*** Source passage ***

Researchers at the University of North Carolina at Chapel Hill will play key roles in a new project that applies semantic technologies developed by computer and information scientists to the field of evolutionary biology.
Unlike DNA and protein sequence information, which can be combined and compared from different organisms using universal computational methods, phenotype information has no such universal code or set of tools. Highly specialized expertise is needed to compare anatomical or physiological knowledge about different sets of organisms. The new project, funded by the National Science Foundation (NSF), aims to make this kind of expertise accessible to computers in a way that will open up new avenues for studying how phenotypes evolve along the tree of life.
Todd Vision, associate professor in the department of biology in the College of Arts & Sciences and principal investigator on the project, will address the problem of semantic ancestral character reconstruction, the process of using the phenotypes of present-day organisms to infer the phenotype of their evolutionary ancestors. He will also work on semantic enrichment, which is used by researchers to find hidden relationships among phenotypes that change along different branches of an evolutionary tree.
“We are approaching a time in which it will be possible to get a reasonable estimate of the evolutionary relationships among any set of organisms by stitching together results from multiple published studies, and it will be possible to list all the phenotypes that have been observed on the tips of that tree,” said Vision. “But for the vast majority of phenotypes, without the kinds of tools we aim to develop, biologists will be unable to say much about how the evolution of those phenotypes unfolded.”
Co-PI James Balhoff, a senior research scientist at RENCI who is an evolutionary biologist by training, will develop software and the database platform to be used by the project.
“Semantic technologies such as ontologies already play a major role in standardizing data descriptions in biomedical applications,” said Balhoff. “By making it possible to readily incorporate this shared knowledge into new analytic tools, we can make adoption of these standards even more powerful.”
The two principal investigators have been part of a long-standing collaboration called Phenoscape, which has pioneered the application of ontologies to biological phenotypes. Ontologies are data models that capture expert knowledge in such a way that computers can apply logical reasoning to that knowledge. They have proven to be particularly valuable for data integration applications. For instance, ontologies link databases describing the functions of genes in distantly related organisms such as yeast, fruit flies, and humans. The new project will leverage ontologies for more challenging reasoning tasks.
The research team includes collaborators at the University of South Dakota, Duke University, and Virginia Tech. UNC-Chapel Hill will receive more than $800,000 from the NSF for the three-year effort.
“We will focus on the evolution of miniaturization in fishes as a test case to show that these tools work”, said Vision, “but the tools we are developing should be of general use for studying phenotype evolution in any organism.”
“Looking more broadly, in many scientific fields, like biomedicine and environmental science, researchers rely on qualitative observations rather than quantitative ones,” said Balhoff. “There is a great opportunity for ontologies to enable new informatics capabilities wherever that is the case.”

*** End of Source passage ***
*** The data ***

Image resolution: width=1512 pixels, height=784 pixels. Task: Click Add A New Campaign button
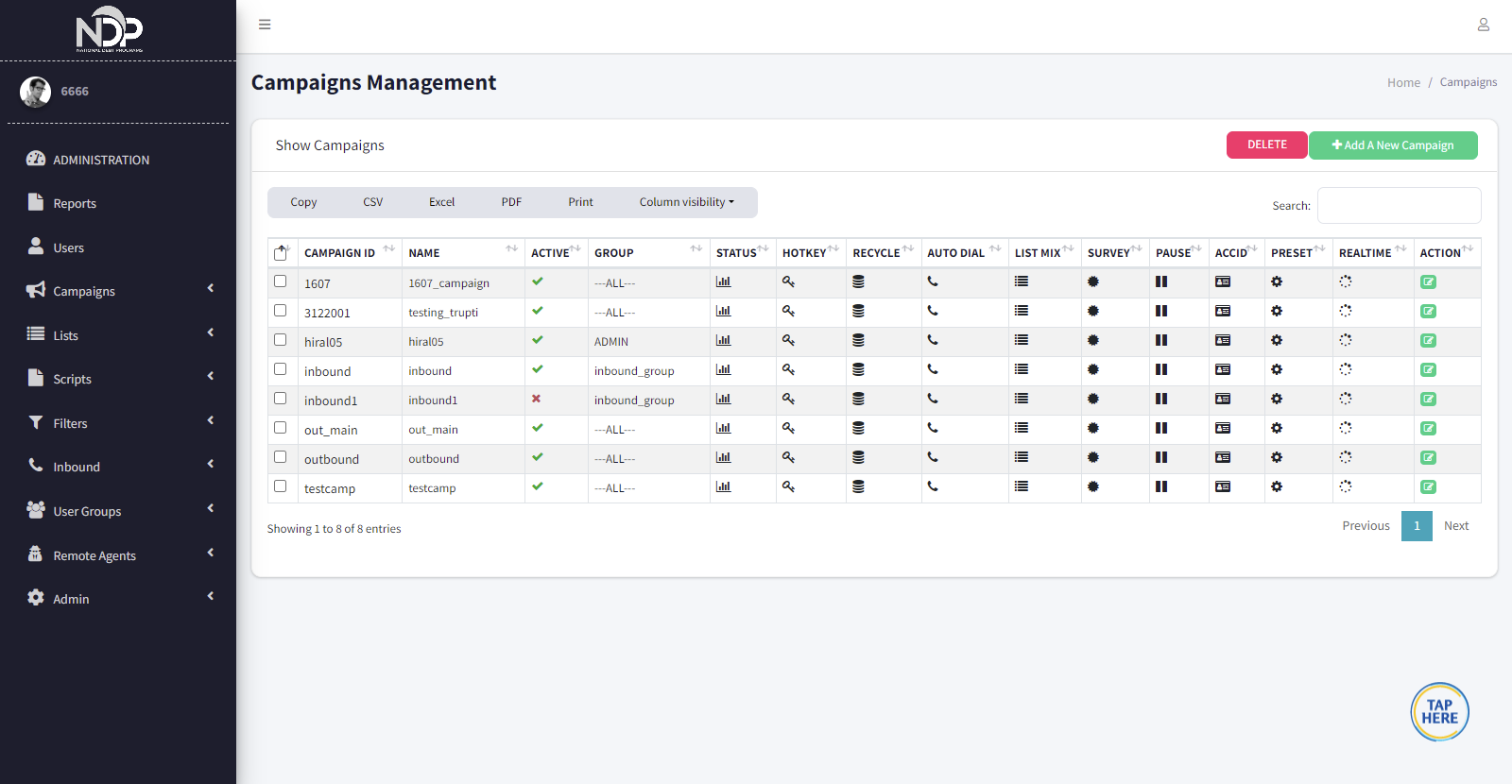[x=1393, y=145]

*** End of The data ***
*** The data ***

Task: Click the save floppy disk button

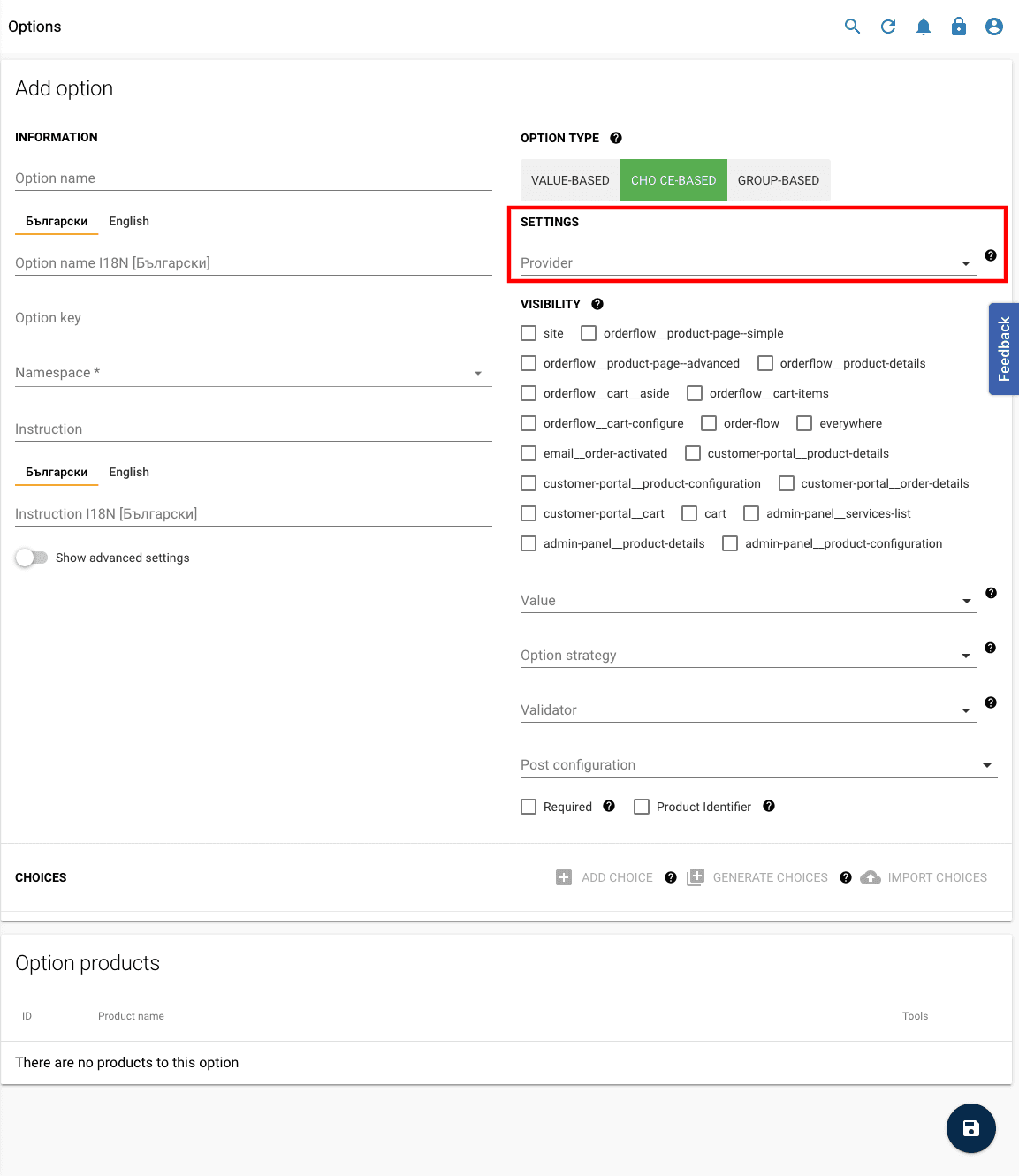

*** End of The data ***

### To do
1) Quote the phenotype project article word for word, everything from "The research team" down to "the three-year effort.".
2) From the phenotype project article, list the institutions where the research team's collaborators are based.

### Responses in order
1)
The research team includes collaborators at the University of South Dakota, Duke University, and Virginia Tech. UNC-Chapel Hill will receive more than $800,000 from the NSF for the three-year effort.

2)
- University of South Dakota
- Duke University
- Virginia Tech